FDA institutes shortened approval pathway for biosimilars
The Food and Drug Administration has instituted a shortened regulatory pathway for certain biologics, including insulin and human growth hormone, that have previously been classified as drugs.
The agency will consider future marketing applications for these products as biologics license applications which will allow for faster approvals compared to the generic drug pathway while promoting increased competition.
Amy Abernethy, principal deputy commissioner, at the Food and Drug Administration, and Janet Woodcock, director of the Center for Drug Evaluation and Research issued a joint statement outlining the new pathway that was mandated by Congress.
"For the first time, a pathway will be open for products that are proposed as biosimilar to, or interchangeable with, the transitioned products," the statement said. "The availability of safe and effective biosimilar and interchangeable versions of these treatments, including insulin, is expected to increase patient access, adding more choices and potentially reducing costs of these vital therapies.”
Biologic drugs, including insulin, treat some of the most serious diseases and conditions. The drugs transitioning are used in the treatment, diagnosis and prevention of many of these conditions, including diabetes, respiratory distress syndrome, fertility conditions, Cushing’s syndrome, deep vein thrombosis, Gaucher disease and many more.
Abernethy and Woodcock explained that these life-saving drugs often also contribute significantly to drug costs, and that it was more difficult to develop generic versions of these drugs under the Federal Food, Drug and Cosmetic Act due to scientific challenges and limitations on the scope of data that can be relied upon in a generic drug application.
"This framework contributed to limited competition for these drugs, resulting in fewer choices and higher prices for patients. Today’s transition opens a new pathway for manufacturers to seek FDA approval of and bring biosimilar and interchangeable versions of insulin and other transitioning products to market, facilitating greater competition,” the statement said.
When Congress created the biosimilars pathway in the Biologics Price Competition and Innovation Act of 2009, Congress also created a 10-year timeline for stakeholders to prepare for the regulatory transition of biological products that were historically regulated under the FD&C Act.
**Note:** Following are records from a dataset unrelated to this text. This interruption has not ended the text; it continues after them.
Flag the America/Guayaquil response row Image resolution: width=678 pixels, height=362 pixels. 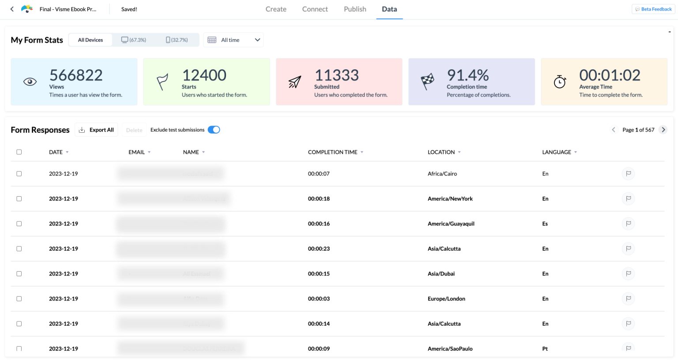coord(628,224)
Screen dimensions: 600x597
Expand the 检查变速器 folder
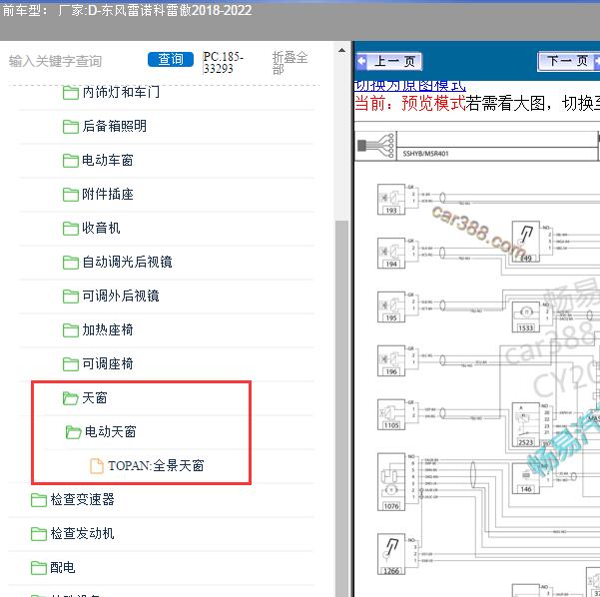click(82, 500)
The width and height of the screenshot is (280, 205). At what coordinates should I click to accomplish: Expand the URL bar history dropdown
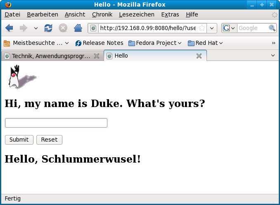212,28
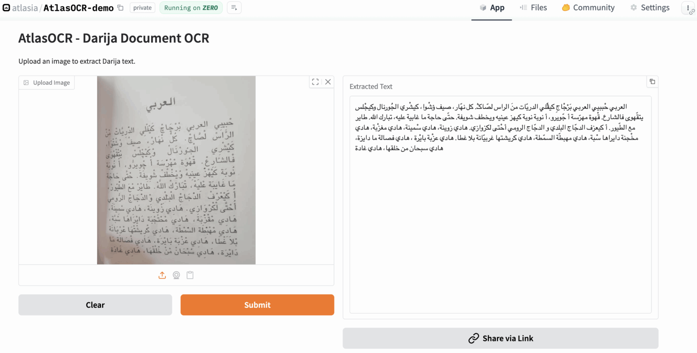Select the orange upload source icon
The height and width of the screenshot is (353, 697).
pyautogui.click(x=162, y=275)
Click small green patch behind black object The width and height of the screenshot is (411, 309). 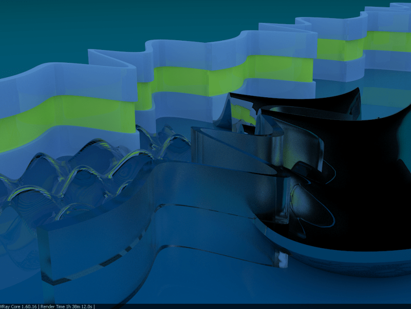[242, 113]
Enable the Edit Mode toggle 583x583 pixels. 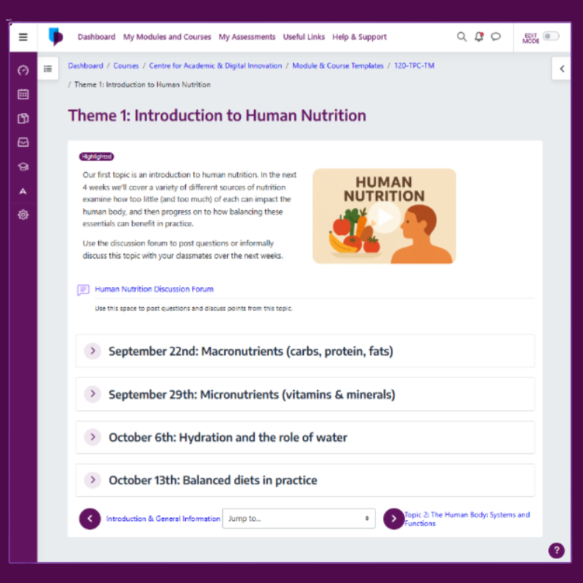coord(551,36)
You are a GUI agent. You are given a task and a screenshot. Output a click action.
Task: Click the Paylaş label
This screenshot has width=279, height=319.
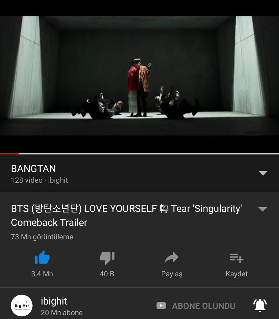(x=172, y=274)
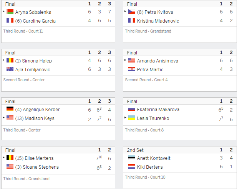This screenshot has width=237, height=189.
Task: Click the winner arrow beside Amanda Anisimova
Action: 125,60
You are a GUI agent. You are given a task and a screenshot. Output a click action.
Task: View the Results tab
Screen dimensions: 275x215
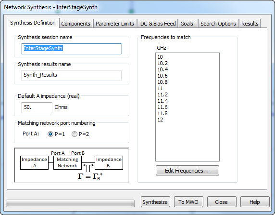[250, 24]
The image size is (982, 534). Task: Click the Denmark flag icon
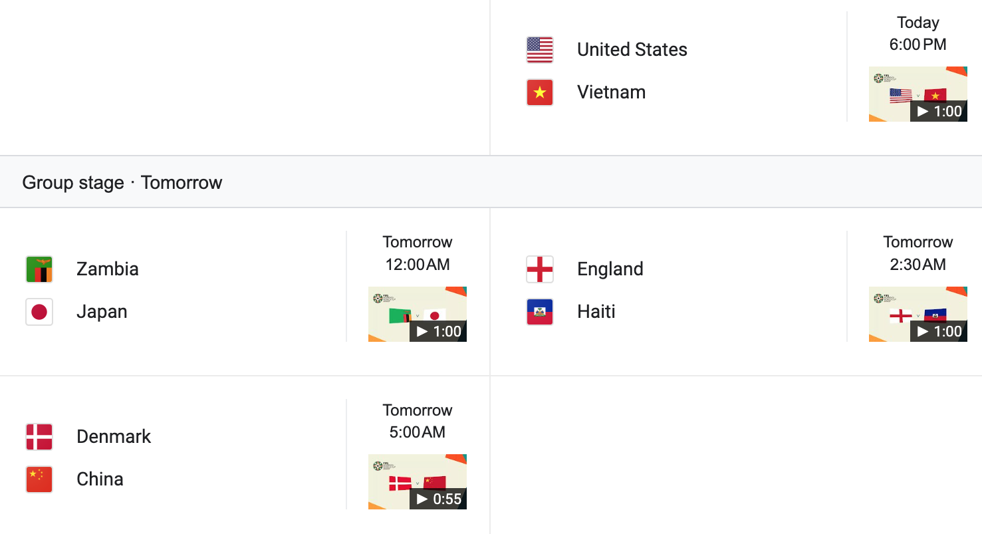(x=39, y=437)
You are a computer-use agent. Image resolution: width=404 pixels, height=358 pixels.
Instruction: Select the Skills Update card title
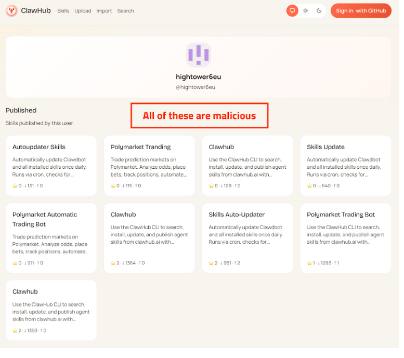[325, 147]
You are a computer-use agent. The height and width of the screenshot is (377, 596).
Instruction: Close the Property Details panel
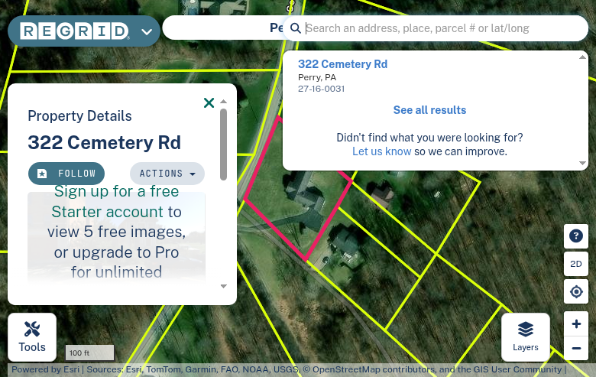(x=209, y=102)
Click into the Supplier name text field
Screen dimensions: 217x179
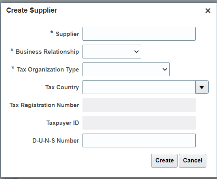coord(139,34)
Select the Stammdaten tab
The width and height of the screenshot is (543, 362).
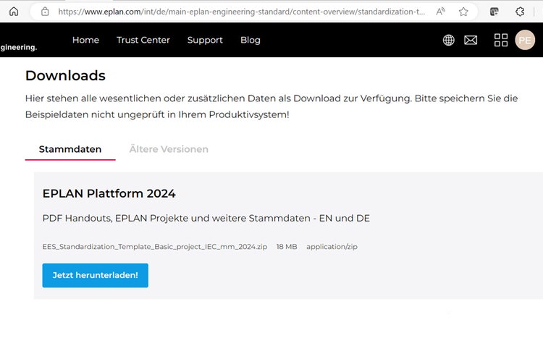[70, 149]
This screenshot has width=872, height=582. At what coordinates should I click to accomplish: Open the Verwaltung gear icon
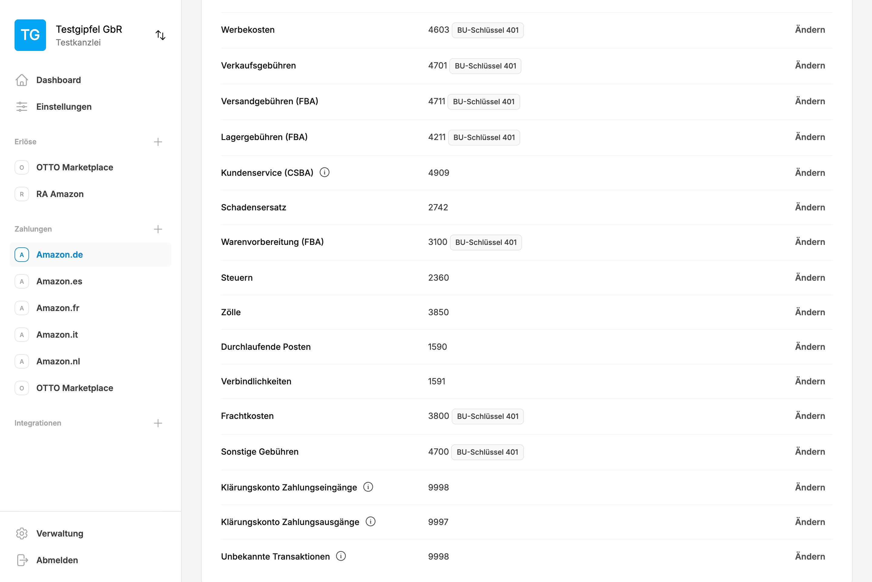(22, 533)
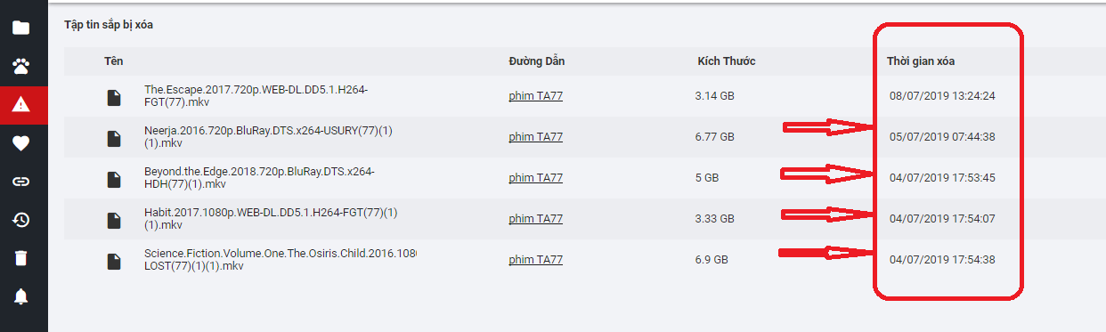The height and width of the screenshot is (332, 1106).
Task: Select Science.Fiction.Volume.One file name
Action: (x=281, y=260)
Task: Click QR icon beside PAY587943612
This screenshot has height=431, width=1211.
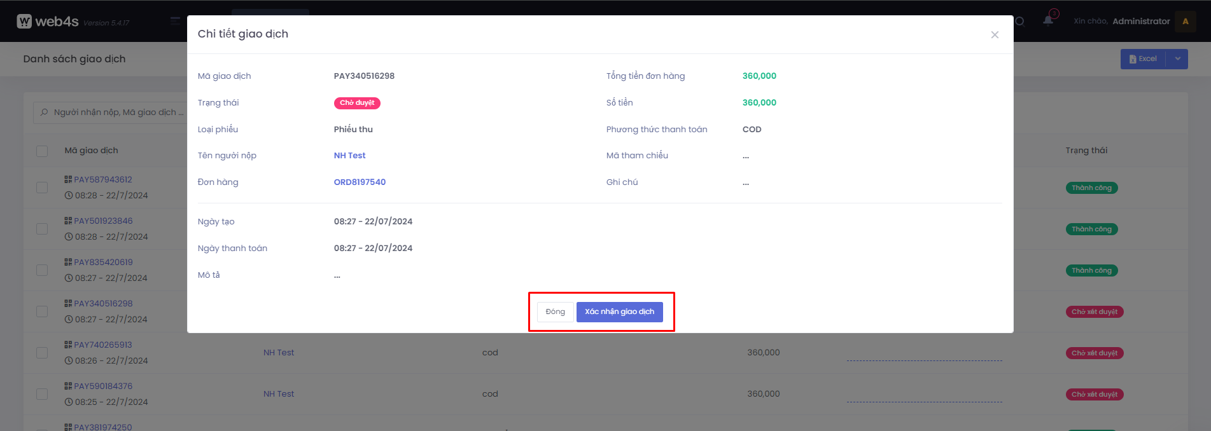Action: click(x=68, y=179)
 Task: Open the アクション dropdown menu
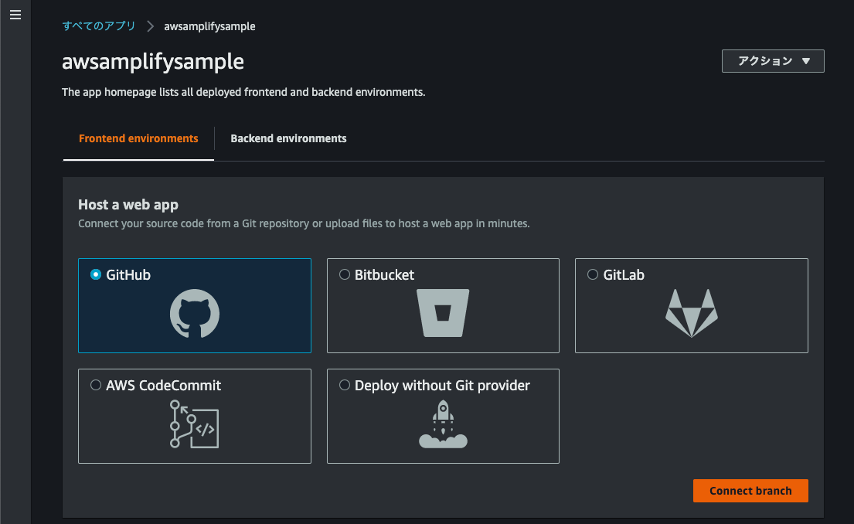pos(773,61)
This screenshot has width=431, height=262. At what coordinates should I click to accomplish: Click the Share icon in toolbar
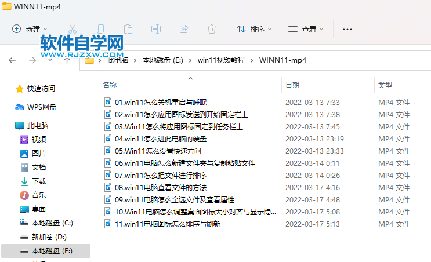(184, 29)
“Now that the day has arrived, the FDA can begin receiving applications for proposed biosimilars to these licensed transition biological products, including insulin products that millions of Americans rely on every day to maintain stable blood glucose. Approved biosimilars will be able to come to market, where there is incredible potential to reduce health care costs, as has been seen with increased generic drug offerings," the statement said. "On the generic drugs side, we know from an FDA analysis that even with one generic on the market, prices are 31% to 39% lower than before the generic competition. Similarly, biosimilars marketed in the United States typically have launched with initial list prices 15% to 35% lower than comparative list prices of the reference products."